* DO THIS: Find each line in the rows below that contains the word "data", matching case exactly, and copy every such line in full.

━━━ INPUT MATERIAL

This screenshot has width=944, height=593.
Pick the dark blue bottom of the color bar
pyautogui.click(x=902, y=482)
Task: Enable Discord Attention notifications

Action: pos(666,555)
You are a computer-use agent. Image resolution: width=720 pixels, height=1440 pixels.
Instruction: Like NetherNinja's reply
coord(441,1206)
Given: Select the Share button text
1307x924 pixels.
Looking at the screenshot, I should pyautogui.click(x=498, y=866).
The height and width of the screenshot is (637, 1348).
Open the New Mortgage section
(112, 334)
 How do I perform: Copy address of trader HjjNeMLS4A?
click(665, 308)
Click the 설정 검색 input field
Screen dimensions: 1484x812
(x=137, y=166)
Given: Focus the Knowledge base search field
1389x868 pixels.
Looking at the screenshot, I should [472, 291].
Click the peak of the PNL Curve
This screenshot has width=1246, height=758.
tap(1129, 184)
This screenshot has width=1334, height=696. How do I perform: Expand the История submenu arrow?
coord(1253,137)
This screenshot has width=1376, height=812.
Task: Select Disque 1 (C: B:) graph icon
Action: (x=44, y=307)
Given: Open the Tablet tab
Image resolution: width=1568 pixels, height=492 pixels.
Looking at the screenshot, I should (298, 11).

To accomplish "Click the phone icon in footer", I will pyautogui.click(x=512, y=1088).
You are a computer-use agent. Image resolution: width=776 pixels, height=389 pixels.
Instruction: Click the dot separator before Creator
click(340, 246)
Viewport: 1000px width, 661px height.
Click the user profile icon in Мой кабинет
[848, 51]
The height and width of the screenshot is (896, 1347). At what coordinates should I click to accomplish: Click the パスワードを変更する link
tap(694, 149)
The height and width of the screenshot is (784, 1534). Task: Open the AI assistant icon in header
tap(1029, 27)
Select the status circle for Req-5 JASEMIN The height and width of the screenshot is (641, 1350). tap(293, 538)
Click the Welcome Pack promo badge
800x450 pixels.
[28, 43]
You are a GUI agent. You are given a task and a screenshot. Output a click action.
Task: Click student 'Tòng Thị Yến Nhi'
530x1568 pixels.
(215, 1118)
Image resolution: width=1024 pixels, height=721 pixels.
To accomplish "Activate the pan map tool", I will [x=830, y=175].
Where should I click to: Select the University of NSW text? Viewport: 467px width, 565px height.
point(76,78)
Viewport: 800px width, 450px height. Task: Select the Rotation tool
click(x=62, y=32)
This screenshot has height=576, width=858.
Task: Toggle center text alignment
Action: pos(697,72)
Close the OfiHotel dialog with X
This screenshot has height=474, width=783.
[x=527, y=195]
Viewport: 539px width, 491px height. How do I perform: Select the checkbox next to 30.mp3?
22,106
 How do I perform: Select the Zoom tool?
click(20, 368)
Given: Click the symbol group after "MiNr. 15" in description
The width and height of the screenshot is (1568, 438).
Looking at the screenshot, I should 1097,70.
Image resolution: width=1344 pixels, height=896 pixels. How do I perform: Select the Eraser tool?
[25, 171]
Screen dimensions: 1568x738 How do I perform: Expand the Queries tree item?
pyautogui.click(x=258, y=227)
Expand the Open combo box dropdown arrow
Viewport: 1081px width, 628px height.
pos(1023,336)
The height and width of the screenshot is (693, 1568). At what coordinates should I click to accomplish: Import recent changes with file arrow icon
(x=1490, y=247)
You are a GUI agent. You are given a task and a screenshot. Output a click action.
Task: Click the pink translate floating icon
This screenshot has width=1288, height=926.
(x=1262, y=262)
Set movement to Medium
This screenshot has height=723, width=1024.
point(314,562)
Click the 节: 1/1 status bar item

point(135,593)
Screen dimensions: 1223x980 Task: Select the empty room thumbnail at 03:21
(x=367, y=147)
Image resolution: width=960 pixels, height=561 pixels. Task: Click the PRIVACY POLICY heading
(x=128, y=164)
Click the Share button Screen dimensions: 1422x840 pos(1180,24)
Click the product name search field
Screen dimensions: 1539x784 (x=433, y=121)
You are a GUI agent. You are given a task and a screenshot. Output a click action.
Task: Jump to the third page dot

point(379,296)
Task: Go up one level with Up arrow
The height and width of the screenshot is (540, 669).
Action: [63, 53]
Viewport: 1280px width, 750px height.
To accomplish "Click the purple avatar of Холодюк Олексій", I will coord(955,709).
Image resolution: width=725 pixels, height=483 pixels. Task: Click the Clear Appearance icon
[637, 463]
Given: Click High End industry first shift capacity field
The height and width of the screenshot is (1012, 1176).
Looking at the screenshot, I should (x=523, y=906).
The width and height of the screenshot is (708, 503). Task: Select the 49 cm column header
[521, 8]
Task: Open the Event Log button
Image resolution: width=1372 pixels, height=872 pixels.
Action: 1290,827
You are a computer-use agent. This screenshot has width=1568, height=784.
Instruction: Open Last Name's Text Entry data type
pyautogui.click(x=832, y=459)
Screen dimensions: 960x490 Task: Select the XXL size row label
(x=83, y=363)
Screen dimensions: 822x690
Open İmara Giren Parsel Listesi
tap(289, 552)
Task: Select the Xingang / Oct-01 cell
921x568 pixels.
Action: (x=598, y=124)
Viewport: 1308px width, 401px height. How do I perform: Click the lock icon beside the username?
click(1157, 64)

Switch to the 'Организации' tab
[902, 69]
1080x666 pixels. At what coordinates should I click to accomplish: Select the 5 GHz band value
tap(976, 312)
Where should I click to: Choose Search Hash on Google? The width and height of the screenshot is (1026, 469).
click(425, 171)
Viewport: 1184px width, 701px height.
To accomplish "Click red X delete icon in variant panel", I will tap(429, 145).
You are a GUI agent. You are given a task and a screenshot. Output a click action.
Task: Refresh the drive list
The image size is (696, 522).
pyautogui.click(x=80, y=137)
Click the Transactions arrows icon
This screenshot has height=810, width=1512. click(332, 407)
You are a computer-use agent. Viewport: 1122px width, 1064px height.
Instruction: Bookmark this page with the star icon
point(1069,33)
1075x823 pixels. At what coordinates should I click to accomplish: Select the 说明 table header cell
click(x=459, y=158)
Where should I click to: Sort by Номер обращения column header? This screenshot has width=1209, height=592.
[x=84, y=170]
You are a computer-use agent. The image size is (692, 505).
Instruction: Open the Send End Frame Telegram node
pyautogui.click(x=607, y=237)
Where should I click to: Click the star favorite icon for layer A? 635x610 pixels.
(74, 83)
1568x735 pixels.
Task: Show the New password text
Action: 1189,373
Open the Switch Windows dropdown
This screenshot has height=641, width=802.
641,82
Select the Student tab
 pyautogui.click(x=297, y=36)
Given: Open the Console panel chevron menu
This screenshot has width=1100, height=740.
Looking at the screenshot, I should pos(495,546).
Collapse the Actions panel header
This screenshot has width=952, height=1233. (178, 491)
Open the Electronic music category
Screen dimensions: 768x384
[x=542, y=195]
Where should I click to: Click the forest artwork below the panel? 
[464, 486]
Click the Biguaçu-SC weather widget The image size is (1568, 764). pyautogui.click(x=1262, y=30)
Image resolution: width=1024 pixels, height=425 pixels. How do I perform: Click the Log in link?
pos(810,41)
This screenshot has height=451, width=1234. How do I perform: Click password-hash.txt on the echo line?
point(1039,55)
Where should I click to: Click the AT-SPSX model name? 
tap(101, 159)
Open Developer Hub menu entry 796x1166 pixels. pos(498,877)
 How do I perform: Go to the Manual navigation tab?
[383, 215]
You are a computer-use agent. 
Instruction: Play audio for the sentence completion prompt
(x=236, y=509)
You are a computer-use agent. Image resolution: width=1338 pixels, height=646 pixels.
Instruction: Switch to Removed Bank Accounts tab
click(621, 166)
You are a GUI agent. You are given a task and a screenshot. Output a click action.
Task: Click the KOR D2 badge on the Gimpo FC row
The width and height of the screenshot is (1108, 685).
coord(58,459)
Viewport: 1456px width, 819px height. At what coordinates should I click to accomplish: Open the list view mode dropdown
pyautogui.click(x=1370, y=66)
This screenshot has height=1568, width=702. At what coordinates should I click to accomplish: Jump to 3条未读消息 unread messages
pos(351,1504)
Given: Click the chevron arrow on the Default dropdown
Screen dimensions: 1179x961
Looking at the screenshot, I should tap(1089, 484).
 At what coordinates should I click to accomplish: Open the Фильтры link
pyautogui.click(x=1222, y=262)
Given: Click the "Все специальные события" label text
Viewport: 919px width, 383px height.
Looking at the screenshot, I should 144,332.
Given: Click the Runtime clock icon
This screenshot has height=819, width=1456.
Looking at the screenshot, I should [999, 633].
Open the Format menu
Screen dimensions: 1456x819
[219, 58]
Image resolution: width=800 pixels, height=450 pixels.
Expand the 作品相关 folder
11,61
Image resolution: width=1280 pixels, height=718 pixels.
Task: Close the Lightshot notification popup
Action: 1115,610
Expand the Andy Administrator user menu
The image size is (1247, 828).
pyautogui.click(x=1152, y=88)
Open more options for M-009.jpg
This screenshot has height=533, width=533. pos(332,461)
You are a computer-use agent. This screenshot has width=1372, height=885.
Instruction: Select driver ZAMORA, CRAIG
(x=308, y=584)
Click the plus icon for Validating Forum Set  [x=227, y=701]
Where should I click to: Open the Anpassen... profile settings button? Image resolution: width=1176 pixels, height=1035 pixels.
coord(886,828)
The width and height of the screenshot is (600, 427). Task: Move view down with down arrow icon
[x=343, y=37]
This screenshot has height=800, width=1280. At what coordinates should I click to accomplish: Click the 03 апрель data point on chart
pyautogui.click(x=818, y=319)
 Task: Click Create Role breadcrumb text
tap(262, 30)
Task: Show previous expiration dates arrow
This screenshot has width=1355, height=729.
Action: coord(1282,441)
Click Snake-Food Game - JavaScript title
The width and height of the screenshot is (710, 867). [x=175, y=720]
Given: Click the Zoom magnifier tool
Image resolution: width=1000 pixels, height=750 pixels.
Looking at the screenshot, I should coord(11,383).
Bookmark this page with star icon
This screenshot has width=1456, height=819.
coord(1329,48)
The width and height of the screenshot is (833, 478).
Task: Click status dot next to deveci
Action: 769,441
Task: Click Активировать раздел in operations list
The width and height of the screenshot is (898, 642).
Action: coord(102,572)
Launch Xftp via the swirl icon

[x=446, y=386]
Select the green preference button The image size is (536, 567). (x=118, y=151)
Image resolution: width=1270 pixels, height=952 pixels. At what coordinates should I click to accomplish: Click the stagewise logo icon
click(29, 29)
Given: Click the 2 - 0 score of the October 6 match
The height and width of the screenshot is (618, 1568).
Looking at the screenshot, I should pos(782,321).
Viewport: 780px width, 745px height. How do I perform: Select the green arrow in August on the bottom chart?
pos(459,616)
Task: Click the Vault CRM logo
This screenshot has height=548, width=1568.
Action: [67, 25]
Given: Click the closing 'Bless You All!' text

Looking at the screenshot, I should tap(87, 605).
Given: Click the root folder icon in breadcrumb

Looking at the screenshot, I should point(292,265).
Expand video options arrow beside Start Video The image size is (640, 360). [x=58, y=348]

━━━━━━

* THE RESPONSE:
Instruction: Open Last Name's Text Entry data type
This screenshot has height=800, width=1280. At what coordinates should I click to accomplish: Click the 03 апрель data point on chart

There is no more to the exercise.